## Goal of the exercise:
Your output is the line containing "axis tick label" plus all lines after it to the end of the records, reproduced exactly, with nothing else.

## Data:
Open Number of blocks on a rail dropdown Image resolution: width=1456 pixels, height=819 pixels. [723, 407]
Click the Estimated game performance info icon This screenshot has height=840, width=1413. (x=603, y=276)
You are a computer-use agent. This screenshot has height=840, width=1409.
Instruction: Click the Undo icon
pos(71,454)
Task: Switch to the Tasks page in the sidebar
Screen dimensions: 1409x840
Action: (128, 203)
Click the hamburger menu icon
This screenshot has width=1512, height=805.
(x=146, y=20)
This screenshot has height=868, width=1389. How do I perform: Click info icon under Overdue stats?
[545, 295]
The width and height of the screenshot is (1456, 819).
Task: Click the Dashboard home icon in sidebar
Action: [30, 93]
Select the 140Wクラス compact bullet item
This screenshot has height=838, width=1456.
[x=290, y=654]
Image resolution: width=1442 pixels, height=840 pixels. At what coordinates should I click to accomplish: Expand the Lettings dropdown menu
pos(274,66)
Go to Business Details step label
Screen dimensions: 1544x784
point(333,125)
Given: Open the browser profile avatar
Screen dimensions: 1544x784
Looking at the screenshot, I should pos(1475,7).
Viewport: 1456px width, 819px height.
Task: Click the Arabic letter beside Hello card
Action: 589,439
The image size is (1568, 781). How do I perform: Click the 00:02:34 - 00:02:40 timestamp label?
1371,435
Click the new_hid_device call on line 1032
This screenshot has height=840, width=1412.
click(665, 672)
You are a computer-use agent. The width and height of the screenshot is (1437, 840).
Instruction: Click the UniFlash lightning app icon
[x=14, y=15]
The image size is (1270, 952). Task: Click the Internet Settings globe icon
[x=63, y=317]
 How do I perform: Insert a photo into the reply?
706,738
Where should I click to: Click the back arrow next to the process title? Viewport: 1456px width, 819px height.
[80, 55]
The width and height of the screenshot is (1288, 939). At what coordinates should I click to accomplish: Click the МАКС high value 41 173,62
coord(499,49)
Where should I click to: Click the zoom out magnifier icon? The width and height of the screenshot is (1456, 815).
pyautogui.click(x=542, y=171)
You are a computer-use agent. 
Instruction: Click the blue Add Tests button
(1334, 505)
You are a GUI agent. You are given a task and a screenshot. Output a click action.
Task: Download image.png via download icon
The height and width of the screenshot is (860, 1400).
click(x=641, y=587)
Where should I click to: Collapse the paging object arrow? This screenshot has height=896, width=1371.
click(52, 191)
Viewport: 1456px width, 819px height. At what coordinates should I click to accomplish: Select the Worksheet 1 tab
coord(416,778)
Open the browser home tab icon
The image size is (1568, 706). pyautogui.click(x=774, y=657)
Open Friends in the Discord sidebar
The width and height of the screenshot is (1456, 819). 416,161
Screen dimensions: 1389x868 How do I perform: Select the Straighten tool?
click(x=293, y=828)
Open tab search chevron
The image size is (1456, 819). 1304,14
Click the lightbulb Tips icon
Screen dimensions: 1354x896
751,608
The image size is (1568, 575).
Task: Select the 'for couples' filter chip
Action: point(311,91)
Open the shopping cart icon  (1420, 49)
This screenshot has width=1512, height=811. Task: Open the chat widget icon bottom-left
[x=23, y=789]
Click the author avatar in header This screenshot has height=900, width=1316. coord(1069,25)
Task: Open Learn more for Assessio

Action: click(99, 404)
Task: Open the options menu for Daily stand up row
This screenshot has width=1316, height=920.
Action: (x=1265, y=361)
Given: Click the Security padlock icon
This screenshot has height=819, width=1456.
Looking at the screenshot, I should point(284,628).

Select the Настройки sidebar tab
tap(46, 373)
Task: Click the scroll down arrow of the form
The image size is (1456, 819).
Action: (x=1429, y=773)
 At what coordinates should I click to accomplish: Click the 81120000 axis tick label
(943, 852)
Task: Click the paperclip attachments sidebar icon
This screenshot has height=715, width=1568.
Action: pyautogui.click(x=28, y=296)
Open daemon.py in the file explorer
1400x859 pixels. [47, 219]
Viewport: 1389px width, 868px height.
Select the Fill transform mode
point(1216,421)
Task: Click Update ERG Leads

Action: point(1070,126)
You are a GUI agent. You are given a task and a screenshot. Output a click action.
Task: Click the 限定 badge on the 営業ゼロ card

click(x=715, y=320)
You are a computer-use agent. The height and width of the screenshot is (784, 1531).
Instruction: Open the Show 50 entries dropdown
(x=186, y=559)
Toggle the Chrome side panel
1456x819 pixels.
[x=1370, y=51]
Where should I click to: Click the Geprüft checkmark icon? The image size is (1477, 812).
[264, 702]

## Solution to this exercise:
 At what coordinates should I click to accomplish: Click the 81120000 axis tick label
(943, 852)
Task: Click the paperclip attachments sidebar icon
This screenshot has height=715, width=1568.
Action: pyautogui.click(x=28, y=296)
Open daemon.py in the file explorer
1400x859 pixels. [47, 219]
Viewport: 1389px width, 868px height.
Select the Fill transform mode
point(1216,421)
Task: Click Update ERG Leads

Action: point(1070,126)
You are a GUI agent. You are given a task and a screenshot. Output a click action.
Task: Click the 限定 badge on the 営業ゼロ card

click(x=715, y=320)
You are a computer-use agent. The height and width of the screenshot is (784, 1531).
Instruction: Open the Show 50 entries dropdown
(x=186, y=559)
Toggle the Chrome side panel
1456x819 pixels.
[x=1370, y=51]
Where should I click to: Click the Geprüft checkmark icon? The image size is (1477, 812).
[264, 702]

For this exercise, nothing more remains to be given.